Transcribe the following listing line for line, with no changes.

## DATA SHOWN
--------------------------------

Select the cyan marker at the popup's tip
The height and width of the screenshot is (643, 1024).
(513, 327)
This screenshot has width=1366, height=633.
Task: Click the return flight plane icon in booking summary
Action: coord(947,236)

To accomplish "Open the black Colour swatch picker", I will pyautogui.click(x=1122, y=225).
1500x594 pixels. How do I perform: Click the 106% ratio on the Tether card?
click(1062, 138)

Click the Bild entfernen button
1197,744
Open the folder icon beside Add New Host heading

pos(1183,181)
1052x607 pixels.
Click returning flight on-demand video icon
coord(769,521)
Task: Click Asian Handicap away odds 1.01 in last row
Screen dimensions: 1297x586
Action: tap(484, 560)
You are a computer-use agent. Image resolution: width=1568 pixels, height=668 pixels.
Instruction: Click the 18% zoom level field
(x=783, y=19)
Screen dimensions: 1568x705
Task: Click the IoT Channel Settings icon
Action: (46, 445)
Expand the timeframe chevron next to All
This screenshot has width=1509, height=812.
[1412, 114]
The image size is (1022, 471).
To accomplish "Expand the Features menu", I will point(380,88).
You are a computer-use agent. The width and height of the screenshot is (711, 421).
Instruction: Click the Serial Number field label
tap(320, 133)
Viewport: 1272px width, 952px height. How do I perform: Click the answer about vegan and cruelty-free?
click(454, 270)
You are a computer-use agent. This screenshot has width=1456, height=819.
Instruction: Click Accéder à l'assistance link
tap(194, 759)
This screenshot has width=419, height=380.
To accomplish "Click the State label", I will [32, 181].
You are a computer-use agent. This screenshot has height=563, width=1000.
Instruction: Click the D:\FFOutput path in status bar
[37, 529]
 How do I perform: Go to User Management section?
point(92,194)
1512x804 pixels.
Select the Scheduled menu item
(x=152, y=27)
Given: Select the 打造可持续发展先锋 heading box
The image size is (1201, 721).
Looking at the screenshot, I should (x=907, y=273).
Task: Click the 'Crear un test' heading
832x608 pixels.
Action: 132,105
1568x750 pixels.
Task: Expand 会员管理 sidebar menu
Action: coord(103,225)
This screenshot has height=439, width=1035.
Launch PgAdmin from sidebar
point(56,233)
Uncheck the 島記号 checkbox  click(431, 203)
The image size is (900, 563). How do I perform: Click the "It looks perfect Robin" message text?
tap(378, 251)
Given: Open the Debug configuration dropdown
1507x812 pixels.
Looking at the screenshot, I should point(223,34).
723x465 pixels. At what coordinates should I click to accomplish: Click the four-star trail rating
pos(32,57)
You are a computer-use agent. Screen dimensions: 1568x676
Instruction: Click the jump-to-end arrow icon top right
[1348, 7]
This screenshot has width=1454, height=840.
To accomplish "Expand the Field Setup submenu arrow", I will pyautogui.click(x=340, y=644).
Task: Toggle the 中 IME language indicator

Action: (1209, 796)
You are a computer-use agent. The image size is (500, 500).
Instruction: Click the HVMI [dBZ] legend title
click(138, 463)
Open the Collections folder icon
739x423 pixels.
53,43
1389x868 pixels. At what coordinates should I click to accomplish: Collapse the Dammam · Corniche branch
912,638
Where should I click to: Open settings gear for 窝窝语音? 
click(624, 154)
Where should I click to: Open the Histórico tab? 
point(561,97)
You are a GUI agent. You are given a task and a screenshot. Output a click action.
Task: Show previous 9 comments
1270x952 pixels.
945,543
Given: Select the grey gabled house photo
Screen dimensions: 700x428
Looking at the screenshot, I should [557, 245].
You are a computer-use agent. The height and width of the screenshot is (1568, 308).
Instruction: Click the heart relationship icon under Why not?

--------------------------------

## RESULT BELOW
Select the cyan marker at the popup's tip
The height and width of the screenshot is (643, 1024).
(513, 327)
This screenshot has width=1366, height=633.
Task: Click the return flight plane icon in booking summary
Action: coord(947,236)

To accomplish "Open the black Colour swatch picker", I will pyautogui.click(x=1122, y=225).
1500x594 pixels. How do I perform: Click the 106% ratio on the Tether card?
click(1062, 138)

Click the Bild entfernen button
1197,744
Open the folder icon beside Add New Host heading

pos(1183,181)
1052x607 pixels.
Click returning flight on-demand video icon
coord(769,521)
Task: Click Asian Handicap away odds 1.01 in last row
Screen dimensions: 1297x586
Action: tap(484, 560)
You are a computer-use agent. Image resolution: width=1568 pixels, height=668 pixels.
Instruction: Click the 18% zoom level field
(x=783, y=19)
Screen dimensions: 1568x705
Task: Click the IoT Channel Settings icon
Action: (46, 445)
Expand the timeframe chevron next to All
This screenshot has width=1509, height=812.
[1412, 114]
The image size is (1022, 471).
To accomplish "Expand the Features menu", I will point(380,88).
You are a computer-use agent. The width and height of the screenshot is (711, 421).
Instruction: Click the Serial Number field label
tap(320, 133)
Viewport: 1272px width, 952px height. How do I perform: Click the answer about vegan and cruelty-free?
click(454, 270)
You are a computer-use agent. This screenshot has width=1456, height=819.
Instruction: Click Accéder à l'assistance link
tap(194, 759)
This screenshot has width=419, height=380.
To accomplish "Click the State label", I will [32, 181].
You are a computer-use agent. This screenshot has height=563, width=1000.
Instruction: Click the D:\FFOutput path in status bar
[37, 529]
 How do I perform: Go to User Management section?
point(92,194)
1512x804 pixels.
Select the Scheduled menu item
(x=152, y=27)
Given: Select the 打造可持续发展先锋 heading box
The image size is (1201, 721).
Looking at the screenshot, I should (x=907, y=273).
Task: Click the 'Crear un test' heading
832x608 pixels.
Action: 132,105
1568x750 pixels.
Task: Expand 会员管理 sidebar menu
Action: coord(103,225)
This screenshot has height=439, width=1035.
Launch PgAdmin from sidebar
point(56,233)
Uncheck the 島記号 checkbox  click(431, 203)
The image size is (900, 563). How do I perform: Click the "It looks perfect Robin" message text?
tap(378, 251)
Given: Open the Debug configuration dropdown
1507x812 pixels.
Looking at the screenshot, I should point(223,34).
723x465 pixels. At what coordinates should I click to accomplish: Click the four-star trail rating
pos(32,57)
You are a computer-use agent. Screen dimensions: 1568x676
Instruction: Click the jump-to-end arrow icon top right
[1348, 7]
This screenshot has width=1454, height=840.
To accomplish "Expand the Field Setup submenu arrow", I will pyautogui.click(x=340, y=644).
Task: Toggle the 中 IME language indicator

Action: (1209, 796)
You are a computer-use agent. The image size is (500, 500).
Instruction: Click the HVMI [dBZ] legend title
click(138, 463)
Open the Collections folder icon
739x423 pixels.
53,43
1389x868 pixels. At what coordinates should I click to accomplish: Collapse the Dammam · Corniche branch
912,638
Where should I click to: Open settings gear for 窝窝语音? 
click(624, 154)
Where should I click to: Open the Histórico tab? 
point(561,97)
You are a GUI agent. You are given a task and a screenshot. Output a click action.
Task: Show previous 9 comments
1270x952 pixels.
945,543
Given: Select the grey gabled house photo
Screen dimensions: 700x428
Looking at the screenshot, I should [557, 245].
You are a computer-use agent. The height and width of the screenshot is (1568, 308).
Instruction: Click the heart relationship icon under Why not?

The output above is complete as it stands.